- WHAT TO DO
Starting at the line that contains "This screenshot has height=532, width=758.", repeat each line of the listing below through the last one, exactly, and leave out every picture.

- STORED DATA
______
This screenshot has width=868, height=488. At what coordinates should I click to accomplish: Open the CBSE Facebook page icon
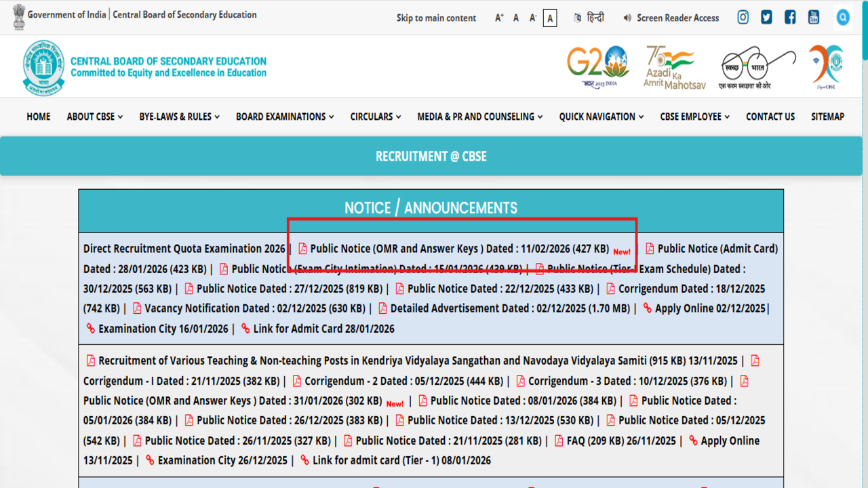point(790,18)

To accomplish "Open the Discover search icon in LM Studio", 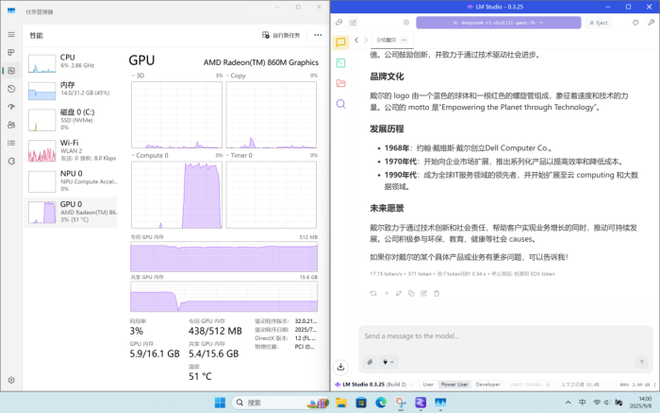I will pyautogui.click(x=341, y=104).
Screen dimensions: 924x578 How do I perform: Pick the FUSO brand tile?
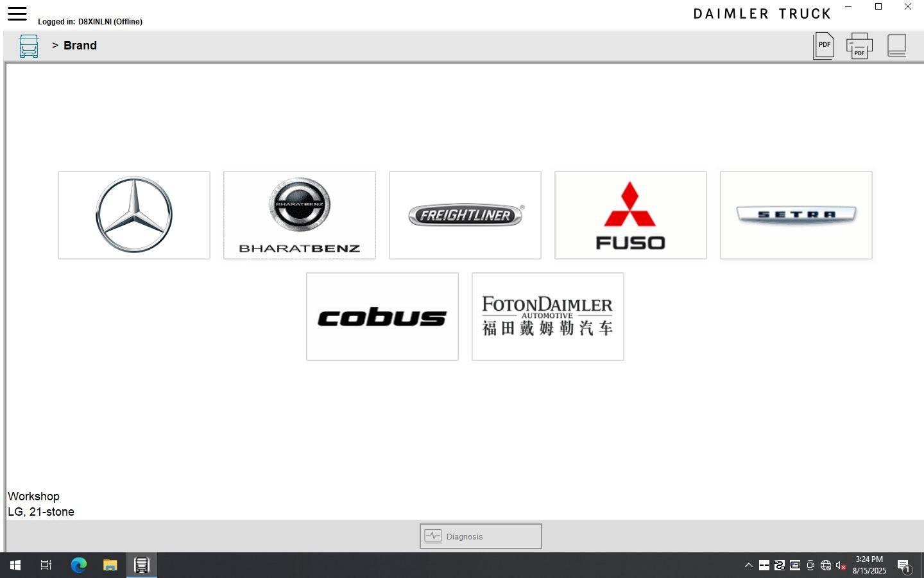pos(631,215)
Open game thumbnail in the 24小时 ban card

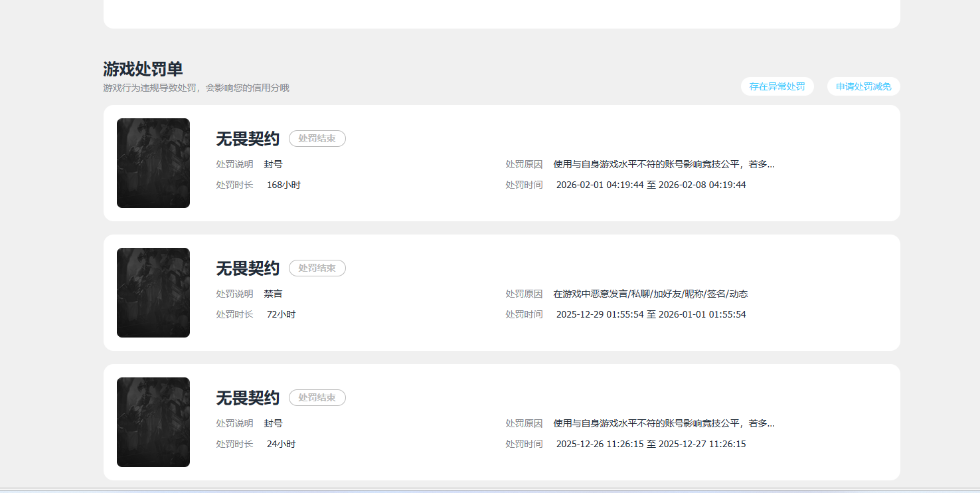click(x=153, y=422)

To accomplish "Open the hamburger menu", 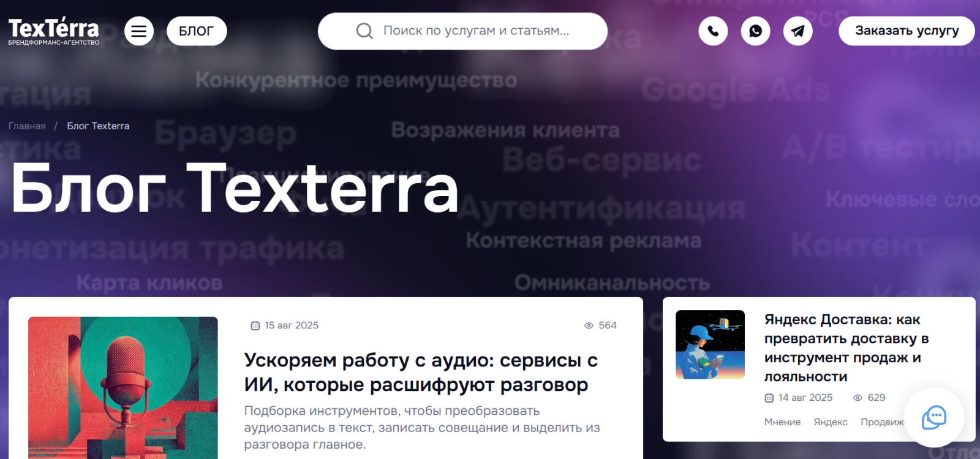I will tap(139, 31).
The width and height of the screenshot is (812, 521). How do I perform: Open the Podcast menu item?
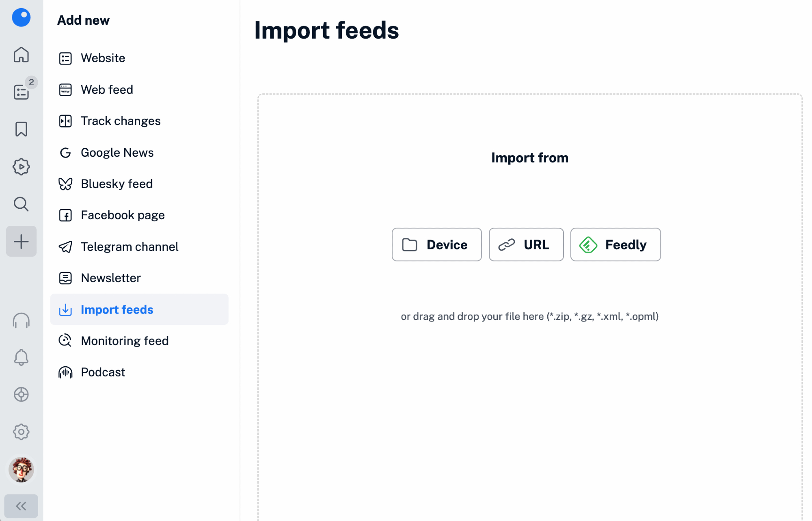point(103,372)
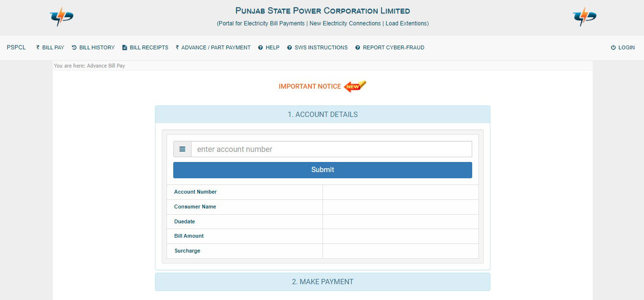Click the power icon next to LOGIN
This screenshot has width=644, height=300.
pyautogui.click(x=613, y=47)
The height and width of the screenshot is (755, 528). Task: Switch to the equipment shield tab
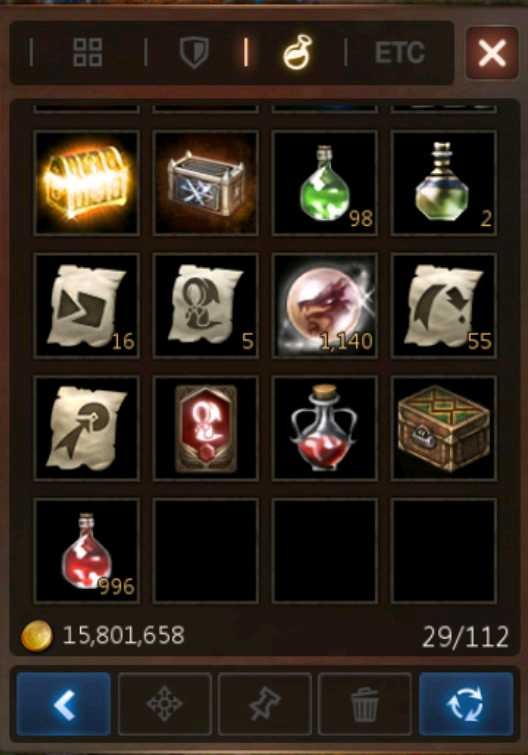(x=194, y=52)
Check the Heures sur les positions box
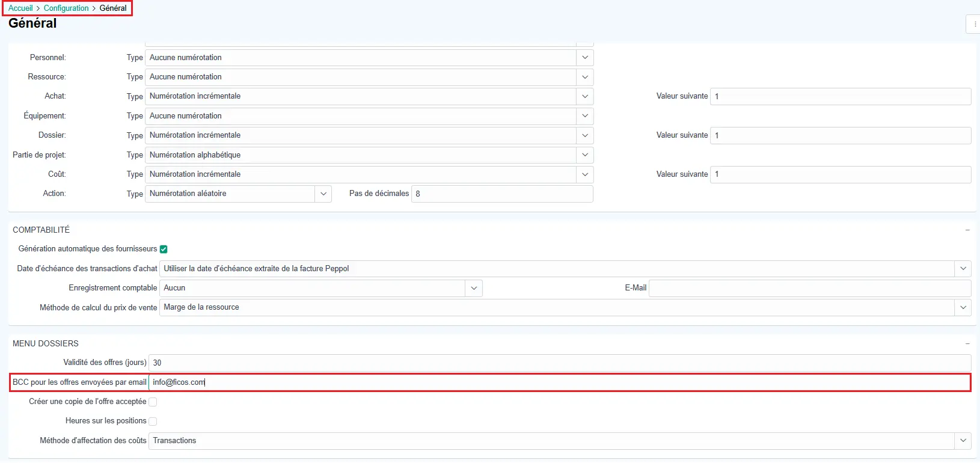This screenshot has height=463, width=980. click(x=153, y=421)
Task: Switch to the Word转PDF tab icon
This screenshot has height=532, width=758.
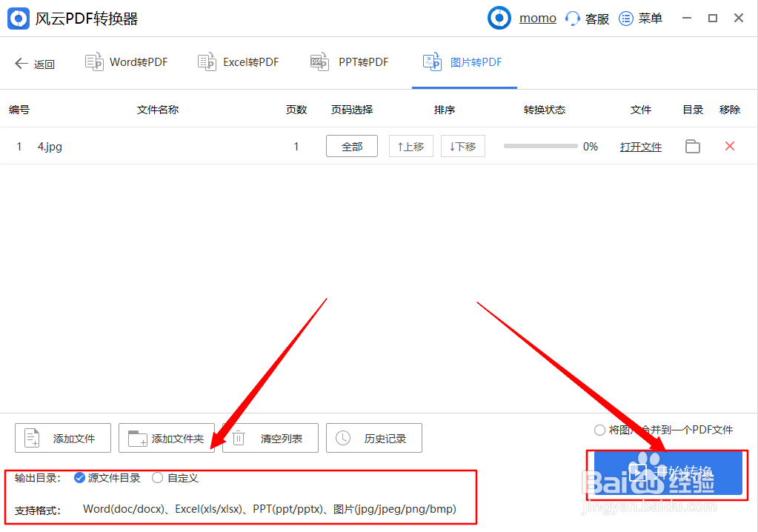Action: point(95,62)
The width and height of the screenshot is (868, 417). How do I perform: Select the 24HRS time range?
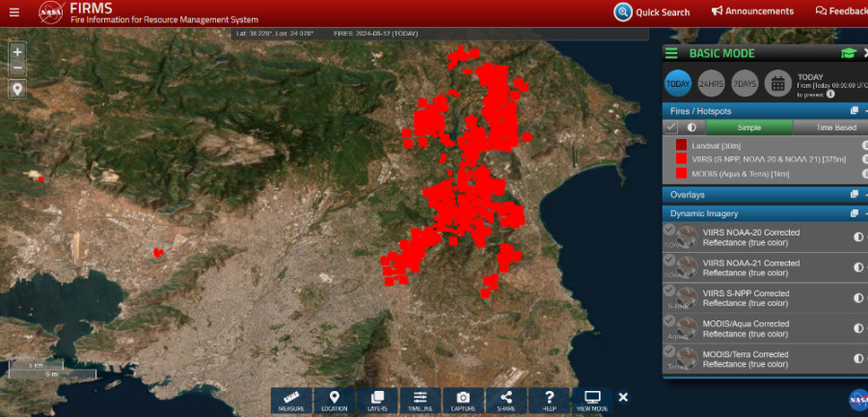click(x=711, y=84)
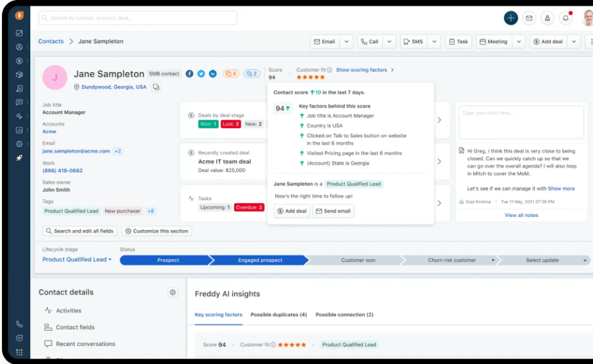Open Jane's LinkedIn profile icon
The height and width of the screenshot is (364, 593).
[x=213, y=74]
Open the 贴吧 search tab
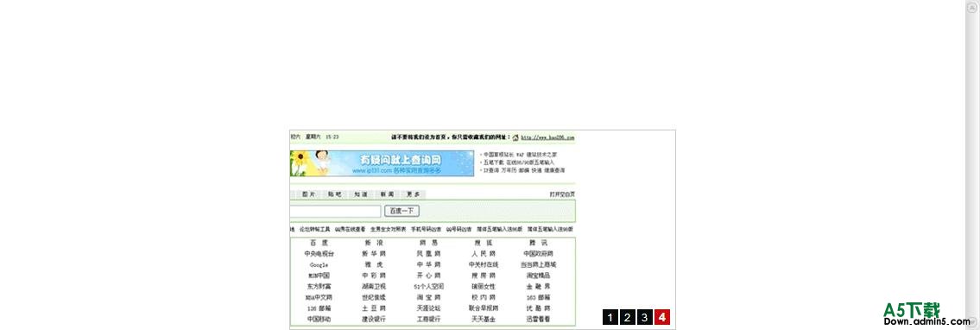The image size is (980, 330). pyautogui.click(x=334, y=194)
______
- YOUR RESPONSE
This screenshot has height=532, width=758.
Action: point(95,62)
The width and height of the screenshot is (868, 417). How do I perform: Select the 24HRS time range?
click(x=711, y=84)
Open Jane's LinkedIn profile icon
The height and width of the screenshot is (364, 593).
[x=213, y=74]
Open the 贴吧 search tab
The image size is (980, 330). pyautogui.click(x=334, y=194)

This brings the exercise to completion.